R: Tools for fitting discrete multivariate mixed membership...

mixedMem-package {mixedMem}

R Documentation

Tools for fitting discrete multivariate mixed membership models

Description

The mixedMem package contains tools for fitting and interpreting discrete multivariate mixed membership models following the general framework outlined in Erosheva et al 2004. In a mixed membership models, individuals can belong to multiple groups instead of only a single group (Airoldi et al 2014).

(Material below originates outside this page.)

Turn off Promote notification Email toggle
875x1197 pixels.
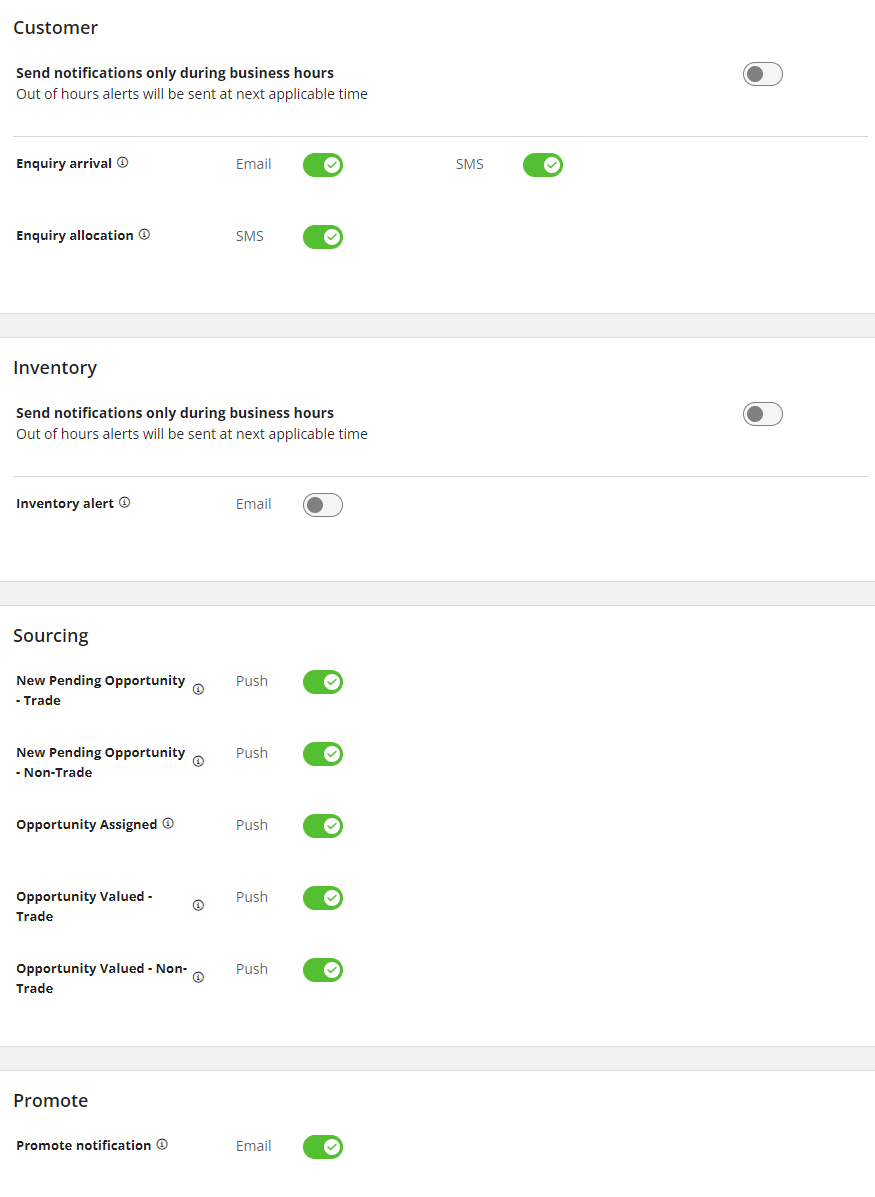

This extension allows for a richer description of heterogeneous populations and has been applied in a wide variety of contexts including: text data (Blei et al 2003), genotype sequences (Pritchard et al 2000), ranked data (Gormley and Murphy 2009), and survey data (Erosheva et al 2007, Gross and Manrique-Vallier 2014).

Details

Mixed membership model objects can be created using the mixedMemModel constructor function. This function checks the internal consistency of the data/parameters and returns an object suitable for use by the mmVarFit function. The mmVarFit function is the main function in the package. It utilizes a variational EM algorithim to fit an approximate posterior distribution for the latent variables and select pseudo-MLE estimates for the global parameters. A step-by-step guide to using the package is detailed in the package vignette "Fitting Mixed Membership Models using mixedMem".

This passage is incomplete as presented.